- [Data supplied]:
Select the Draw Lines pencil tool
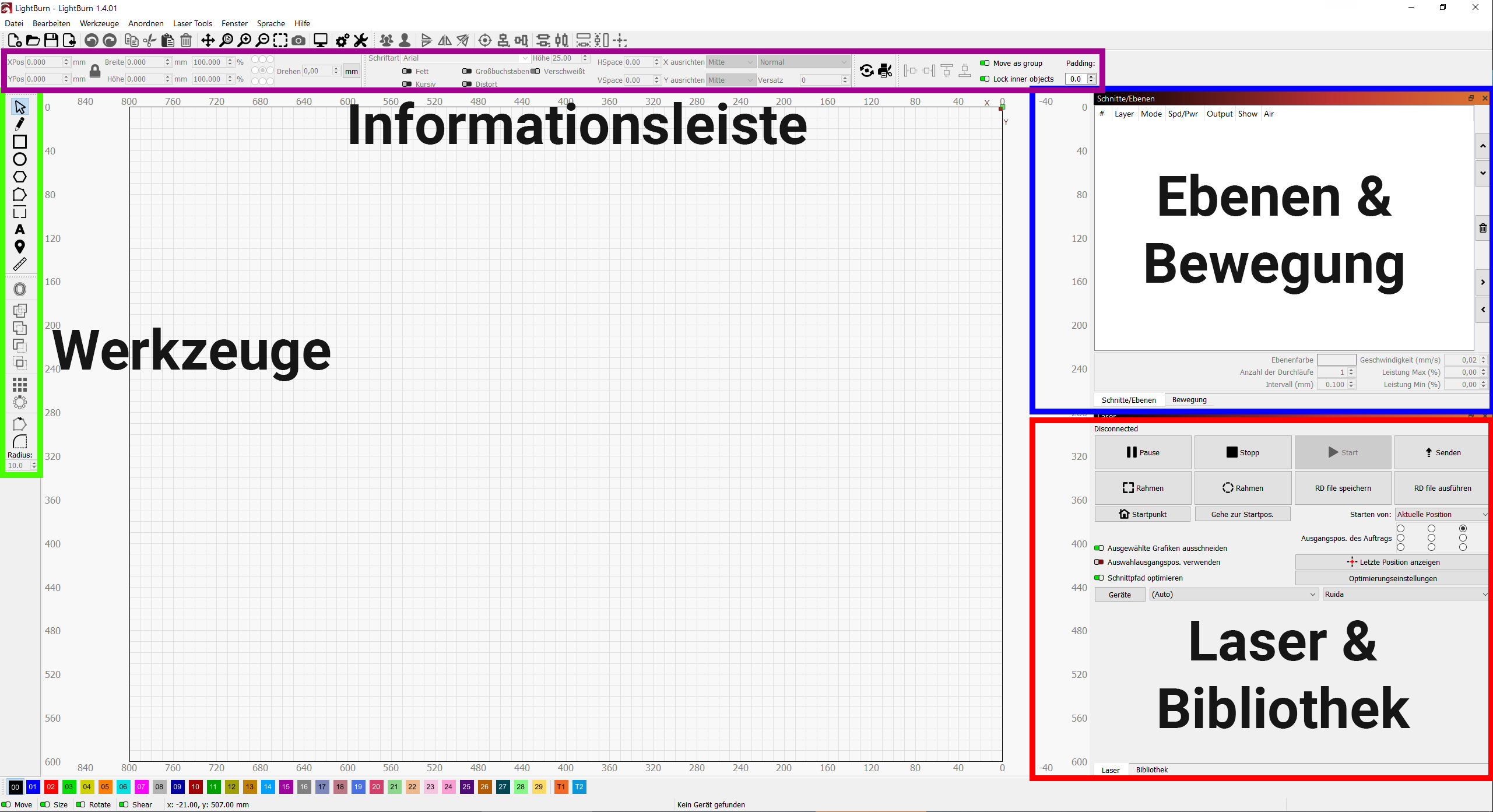click(x=20, y=124)
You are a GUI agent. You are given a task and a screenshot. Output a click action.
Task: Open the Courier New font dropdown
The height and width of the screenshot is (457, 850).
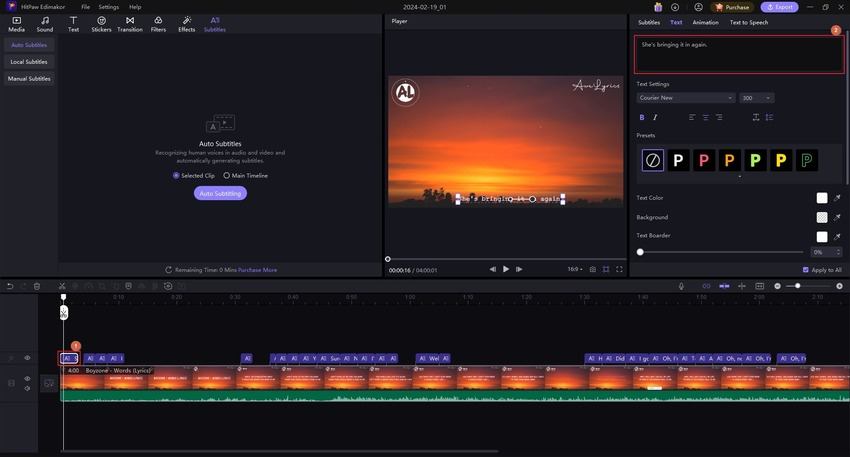tap(686, 98)
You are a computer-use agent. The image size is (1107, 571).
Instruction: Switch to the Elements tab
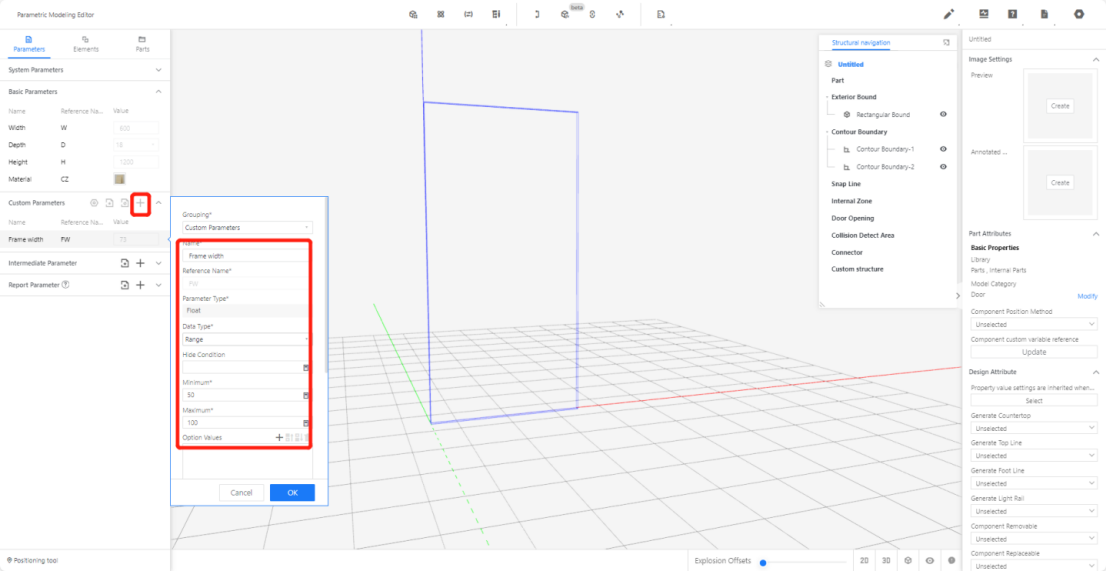tap(86, 43)
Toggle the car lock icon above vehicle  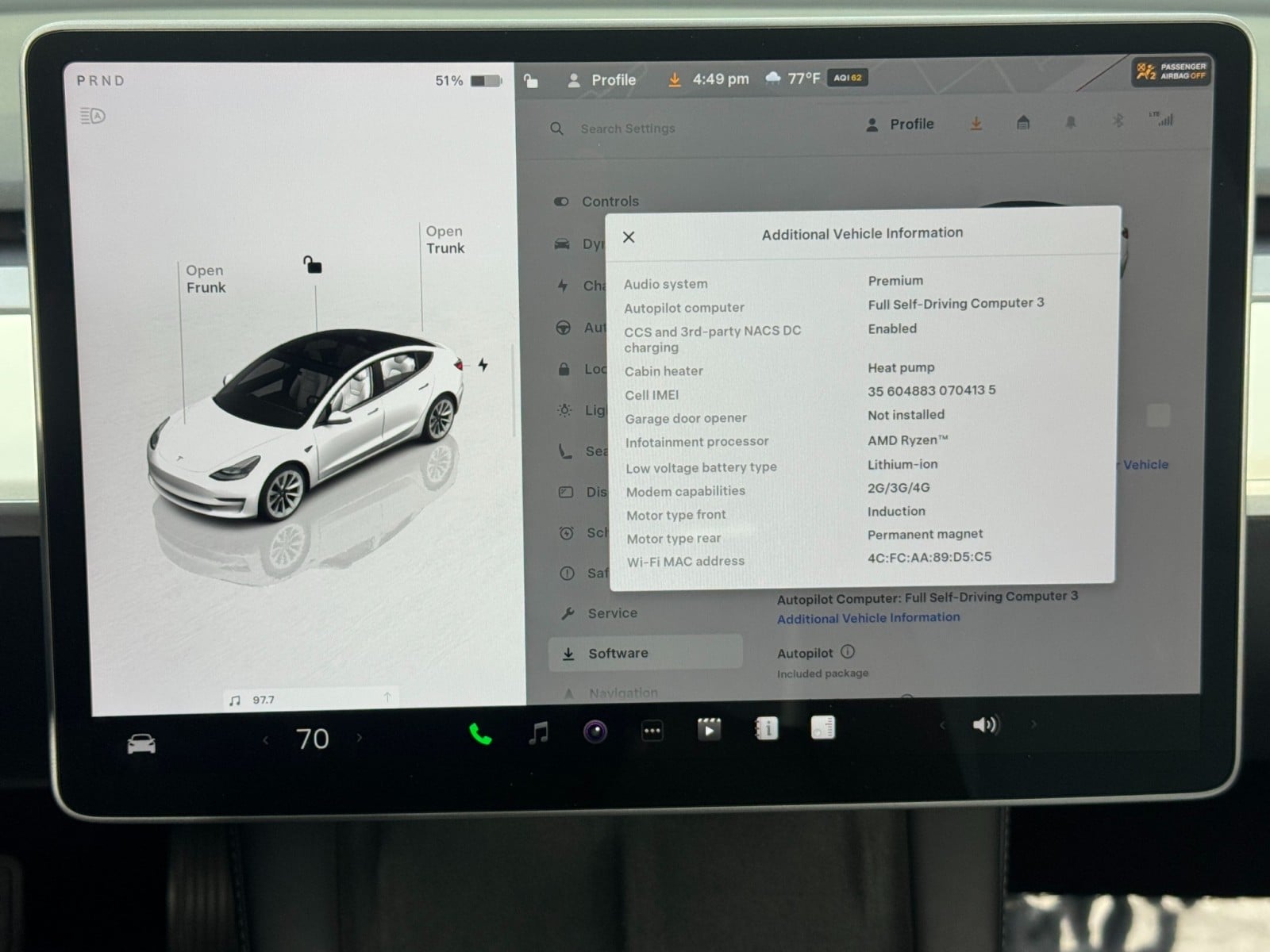click(313, 265)
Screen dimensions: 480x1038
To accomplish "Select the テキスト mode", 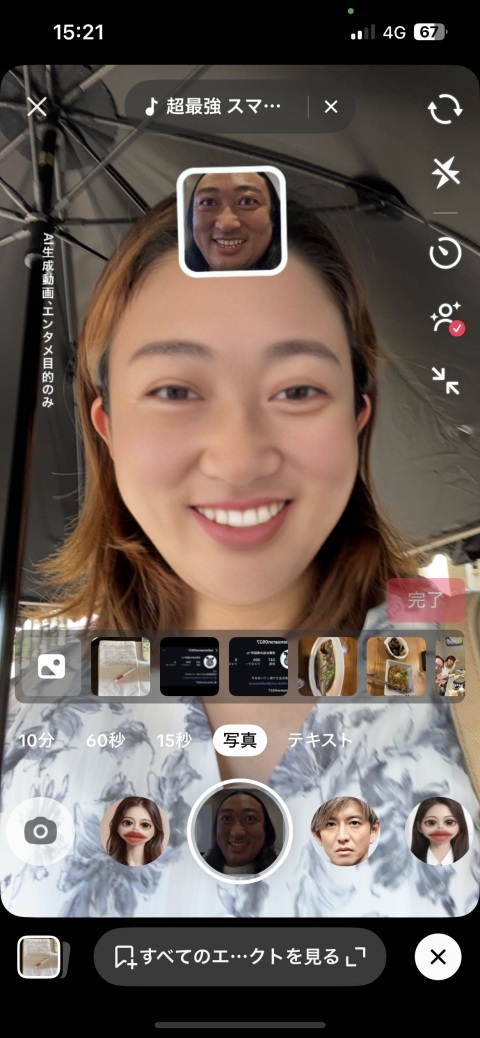I will pyautogui.click(x=320, y=741).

- [Required task]: Please pull out each line above that contains the word "agent".

- [Output below]:
You are a GUI agent. You are given a task and a screenshot. Output a click action.
You are a computer-use agent. The image size is (1107, 571).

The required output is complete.